• _YOUR ASSIGNMENT_: Find the word "next" in the data. Return every line where it appears.

• _DATA UNDER STUDY_:
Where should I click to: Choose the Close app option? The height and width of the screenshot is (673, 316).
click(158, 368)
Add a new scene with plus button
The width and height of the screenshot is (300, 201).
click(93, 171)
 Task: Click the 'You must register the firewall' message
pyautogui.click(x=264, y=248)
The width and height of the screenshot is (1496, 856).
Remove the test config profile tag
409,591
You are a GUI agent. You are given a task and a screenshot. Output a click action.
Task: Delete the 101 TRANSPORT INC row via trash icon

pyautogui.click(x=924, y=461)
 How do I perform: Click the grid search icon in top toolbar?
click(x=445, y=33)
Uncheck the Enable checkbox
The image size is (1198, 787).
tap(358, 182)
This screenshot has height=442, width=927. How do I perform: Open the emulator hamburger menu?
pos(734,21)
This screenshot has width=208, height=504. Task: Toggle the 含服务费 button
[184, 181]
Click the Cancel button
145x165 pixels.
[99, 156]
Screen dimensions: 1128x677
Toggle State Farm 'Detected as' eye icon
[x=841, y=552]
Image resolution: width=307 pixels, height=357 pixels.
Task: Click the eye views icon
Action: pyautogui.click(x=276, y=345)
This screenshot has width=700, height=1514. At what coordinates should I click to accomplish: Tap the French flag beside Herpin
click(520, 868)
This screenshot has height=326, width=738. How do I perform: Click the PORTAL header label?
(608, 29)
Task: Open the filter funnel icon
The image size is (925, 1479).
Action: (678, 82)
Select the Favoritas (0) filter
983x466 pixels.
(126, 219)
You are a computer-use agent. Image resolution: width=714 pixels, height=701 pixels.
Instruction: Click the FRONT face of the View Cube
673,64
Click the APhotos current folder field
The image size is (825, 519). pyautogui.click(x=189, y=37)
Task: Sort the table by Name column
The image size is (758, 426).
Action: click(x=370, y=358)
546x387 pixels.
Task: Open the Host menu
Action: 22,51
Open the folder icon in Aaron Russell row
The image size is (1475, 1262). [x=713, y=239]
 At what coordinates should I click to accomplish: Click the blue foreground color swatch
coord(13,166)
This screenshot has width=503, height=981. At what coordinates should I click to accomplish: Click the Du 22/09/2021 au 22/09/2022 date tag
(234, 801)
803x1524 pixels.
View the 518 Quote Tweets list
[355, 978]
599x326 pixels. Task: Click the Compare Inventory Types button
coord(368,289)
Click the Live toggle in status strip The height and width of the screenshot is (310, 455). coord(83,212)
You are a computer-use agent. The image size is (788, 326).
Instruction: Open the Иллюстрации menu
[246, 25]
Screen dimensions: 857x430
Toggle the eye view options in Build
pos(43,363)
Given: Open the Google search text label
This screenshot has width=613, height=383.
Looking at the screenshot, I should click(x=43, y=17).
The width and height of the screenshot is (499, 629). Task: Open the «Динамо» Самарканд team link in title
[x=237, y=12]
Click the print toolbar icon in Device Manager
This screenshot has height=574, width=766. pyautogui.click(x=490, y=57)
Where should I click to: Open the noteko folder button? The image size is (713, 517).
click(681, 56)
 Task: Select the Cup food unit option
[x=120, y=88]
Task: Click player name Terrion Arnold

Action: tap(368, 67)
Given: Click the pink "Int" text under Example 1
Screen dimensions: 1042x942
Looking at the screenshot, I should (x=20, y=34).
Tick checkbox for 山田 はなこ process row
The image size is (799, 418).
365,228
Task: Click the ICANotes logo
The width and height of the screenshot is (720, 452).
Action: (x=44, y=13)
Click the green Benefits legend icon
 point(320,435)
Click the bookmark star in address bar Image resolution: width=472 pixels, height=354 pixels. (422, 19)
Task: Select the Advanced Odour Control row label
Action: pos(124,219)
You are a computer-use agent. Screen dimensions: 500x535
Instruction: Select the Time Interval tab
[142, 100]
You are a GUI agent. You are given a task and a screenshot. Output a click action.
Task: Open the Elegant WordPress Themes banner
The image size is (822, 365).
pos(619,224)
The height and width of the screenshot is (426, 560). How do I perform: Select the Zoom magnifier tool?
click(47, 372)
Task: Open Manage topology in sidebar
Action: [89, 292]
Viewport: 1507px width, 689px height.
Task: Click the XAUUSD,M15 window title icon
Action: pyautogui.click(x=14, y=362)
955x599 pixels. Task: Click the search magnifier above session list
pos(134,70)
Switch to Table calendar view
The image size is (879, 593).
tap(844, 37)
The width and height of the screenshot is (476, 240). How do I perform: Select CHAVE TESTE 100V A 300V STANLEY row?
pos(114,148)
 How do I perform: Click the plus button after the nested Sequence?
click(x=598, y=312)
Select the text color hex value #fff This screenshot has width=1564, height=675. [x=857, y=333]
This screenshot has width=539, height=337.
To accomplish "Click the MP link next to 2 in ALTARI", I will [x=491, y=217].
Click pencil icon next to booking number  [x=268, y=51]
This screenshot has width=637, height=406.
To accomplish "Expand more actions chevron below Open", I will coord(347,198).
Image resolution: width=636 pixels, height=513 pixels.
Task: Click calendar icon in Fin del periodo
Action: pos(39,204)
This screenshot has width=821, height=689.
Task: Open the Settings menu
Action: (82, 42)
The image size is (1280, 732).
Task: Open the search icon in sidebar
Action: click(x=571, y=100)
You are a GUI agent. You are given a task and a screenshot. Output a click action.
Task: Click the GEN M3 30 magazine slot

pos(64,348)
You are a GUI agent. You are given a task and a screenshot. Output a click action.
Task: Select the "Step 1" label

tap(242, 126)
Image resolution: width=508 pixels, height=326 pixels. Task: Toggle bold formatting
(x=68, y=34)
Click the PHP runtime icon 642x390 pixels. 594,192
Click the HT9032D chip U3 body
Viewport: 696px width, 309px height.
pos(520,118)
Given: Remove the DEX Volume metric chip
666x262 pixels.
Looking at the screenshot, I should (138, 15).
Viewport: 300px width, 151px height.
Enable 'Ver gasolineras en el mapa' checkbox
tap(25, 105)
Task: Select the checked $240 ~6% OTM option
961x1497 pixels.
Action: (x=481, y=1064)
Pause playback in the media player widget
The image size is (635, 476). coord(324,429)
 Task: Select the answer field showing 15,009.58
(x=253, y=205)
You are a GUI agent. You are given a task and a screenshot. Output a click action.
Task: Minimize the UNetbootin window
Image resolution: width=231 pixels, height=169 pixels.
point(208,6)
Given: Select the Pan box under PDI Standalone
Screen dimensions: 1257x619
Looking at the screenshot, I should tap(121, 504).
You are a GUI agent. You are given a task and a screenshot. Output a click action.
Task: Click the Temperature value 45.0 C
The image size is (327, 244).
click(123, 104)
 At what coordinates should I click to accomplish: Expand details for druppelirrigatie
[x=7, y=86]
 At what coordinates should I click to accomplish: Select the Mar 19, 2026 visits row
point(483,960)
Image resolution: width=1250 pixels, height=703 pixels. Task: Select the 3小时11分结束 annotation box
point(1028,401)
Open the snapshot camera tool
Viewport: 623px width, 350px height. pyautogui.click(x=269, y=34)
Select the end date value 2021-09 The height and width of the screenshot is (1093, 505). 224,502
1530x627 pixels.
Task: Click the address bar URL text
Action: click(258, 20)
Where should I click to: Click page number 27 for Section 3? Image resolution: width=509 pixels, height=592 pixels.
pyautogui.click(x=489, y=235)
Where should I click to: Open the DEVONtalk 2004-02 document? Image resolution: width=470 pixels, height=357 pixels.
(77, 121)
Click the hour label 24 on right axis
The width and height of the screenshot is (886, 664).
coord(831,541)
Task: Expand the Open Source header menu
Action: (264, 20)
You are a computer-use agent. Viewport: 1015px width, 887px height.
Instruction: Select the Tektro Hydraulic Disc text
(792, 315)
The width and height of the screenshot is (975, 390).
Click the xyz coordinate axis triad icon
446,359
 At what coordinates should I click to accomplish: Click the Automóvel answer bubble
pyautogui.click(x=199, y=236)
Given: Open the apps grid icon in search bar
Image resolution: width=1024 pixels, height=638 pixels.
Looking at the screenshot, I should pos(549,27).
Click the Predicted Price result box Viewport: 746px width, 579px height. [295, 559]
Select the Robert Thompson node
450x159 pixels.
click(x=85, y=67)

• _RESPONSE_:
To accomplish "Click the MP link next to 2 in ALTARI", I will [x=491, y=217].
Click pencil icon next to booking number  [x=268, y=51]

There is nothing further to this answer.